**EXERCISE PROMPT**
Only the lines below from the one that contains "Open the Revolut company link" through the one that contains "You are a computer-use" should appear in your answer, exact and without pictures.

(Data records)
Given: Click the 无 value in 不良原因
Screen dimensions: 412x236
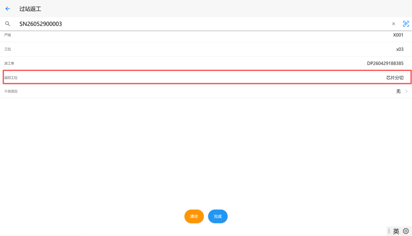Looking at the screenshot, I should [x=398, y=91].
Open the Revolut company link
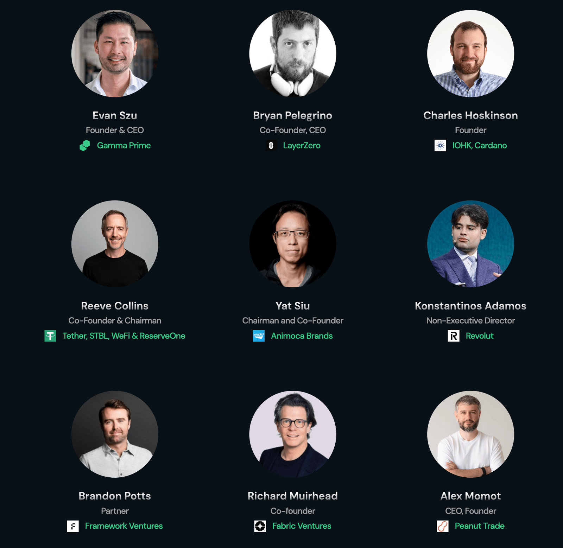This screenshot has height=548, width=563. pyautogui.click(x=480, y=336)
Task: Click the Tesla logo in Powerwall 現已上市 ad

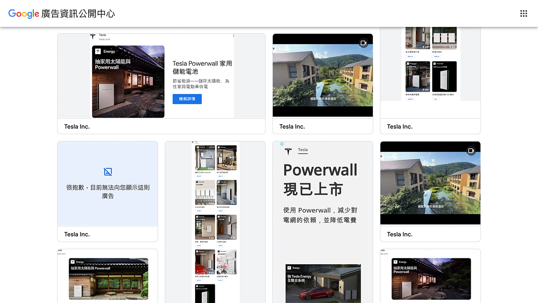Action: point(288,152)
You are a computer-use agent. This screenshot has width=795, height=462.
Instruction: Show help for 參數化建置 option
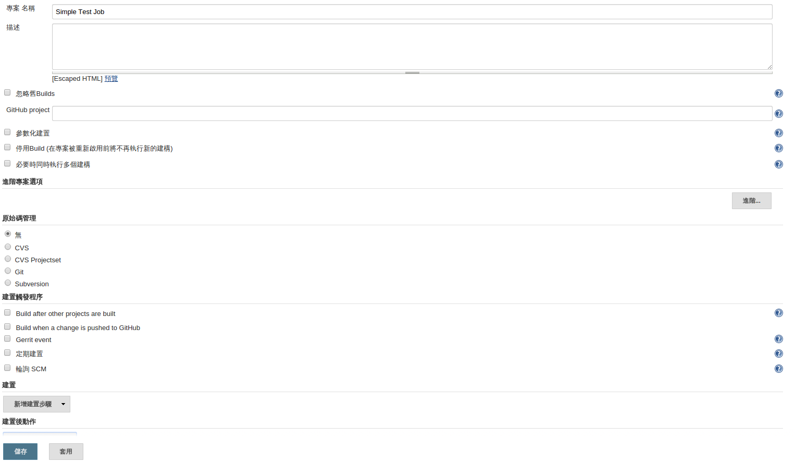pos(778,133)
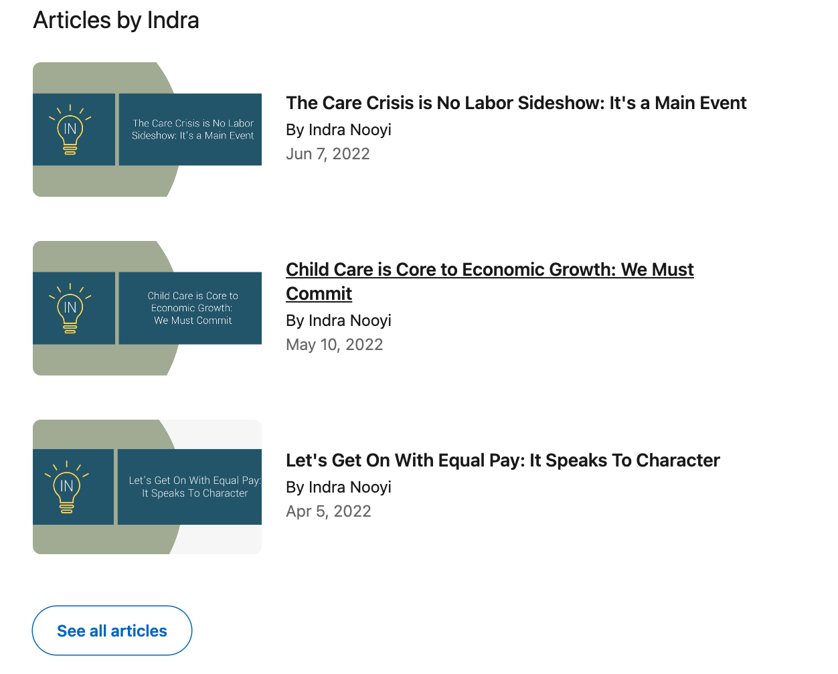Click By Indra Nooyi under the Child Care article
Image resolution: width=838 pixels, height=674 pixels.
point(338,321)
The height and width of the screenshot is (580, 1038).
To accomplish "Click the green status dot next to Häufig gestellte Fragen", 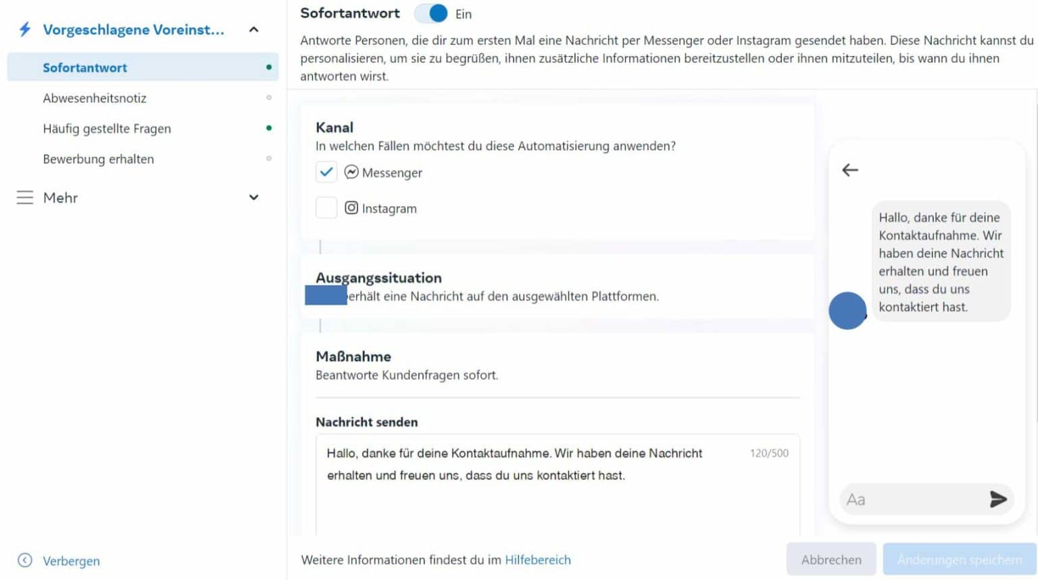I will 269,128.
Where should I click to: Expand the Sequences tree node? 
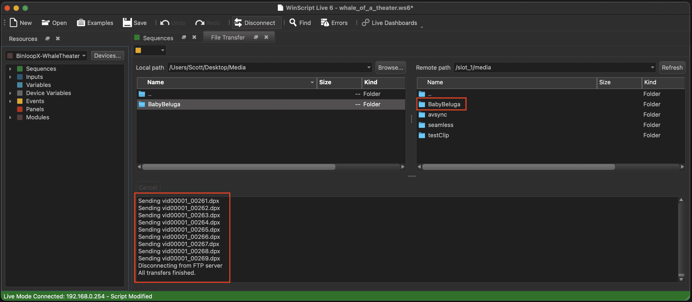(x=10, y=69)
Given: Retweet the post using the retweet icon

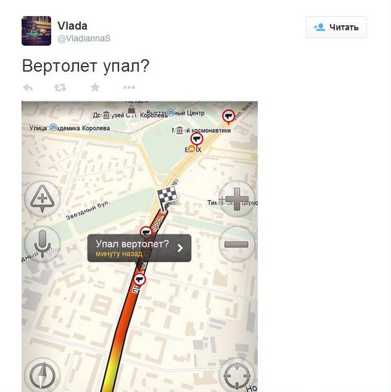Looking at the screenshot, I should [x=60, y=88].
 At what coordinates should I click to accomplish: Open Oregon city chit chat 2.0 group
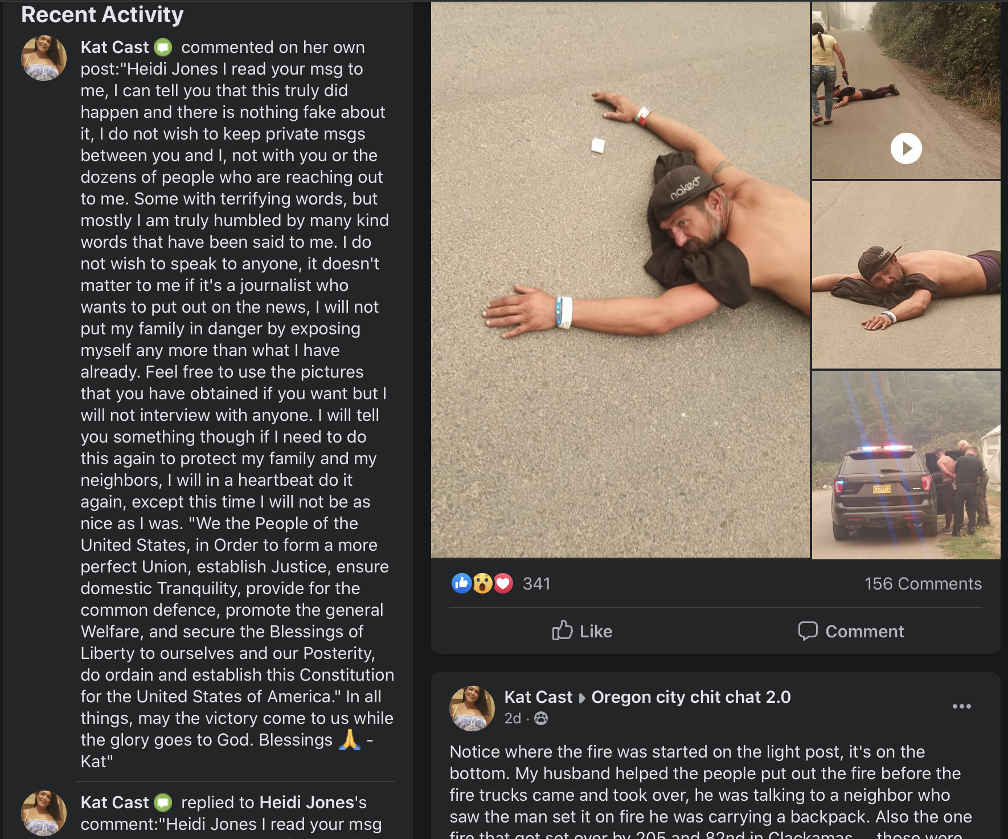(691, 697)
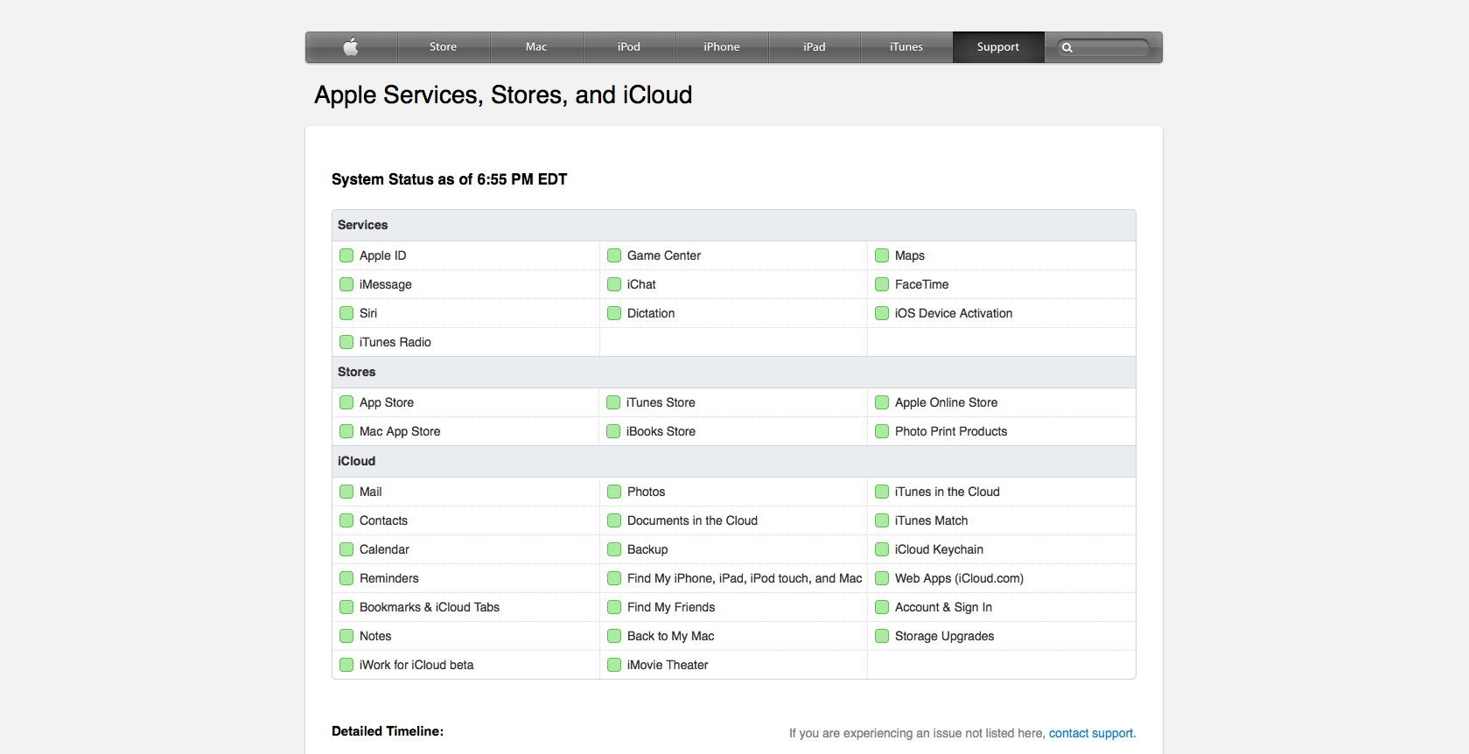
Task: Click status icon next to Mail
Action: (x=346, y=492)
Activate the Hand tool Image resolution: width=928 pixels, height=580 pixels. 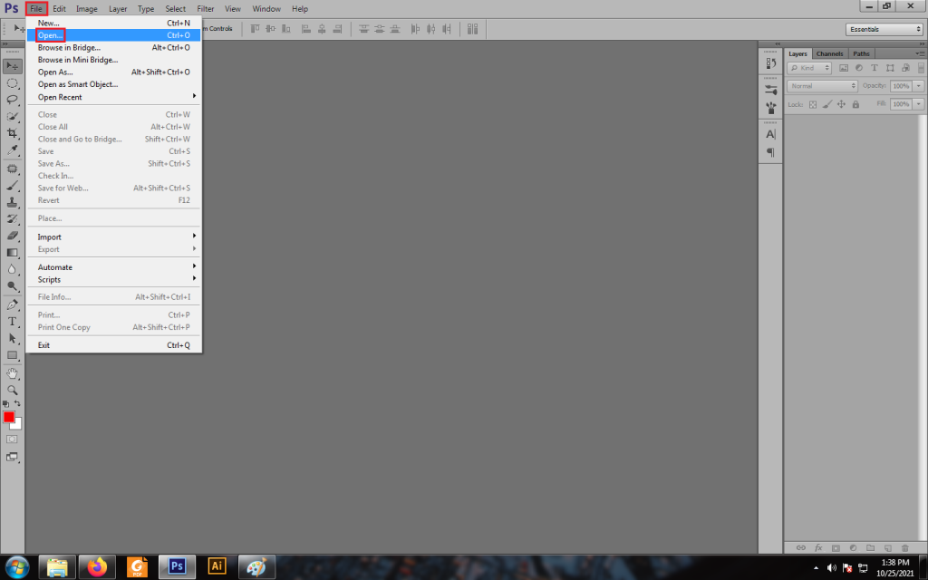coord(13,372)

**EXERCISE ANSWER**
Open the Revolut company link
This screenshot has height=548, width=563. pyautogui.click(x=480, y=336)
Task: Click the Tesla logo in Powerwall 現已上市 ad

Action: point(288,152)
You are a computer-use agent. This screenshot has width=795, height=462.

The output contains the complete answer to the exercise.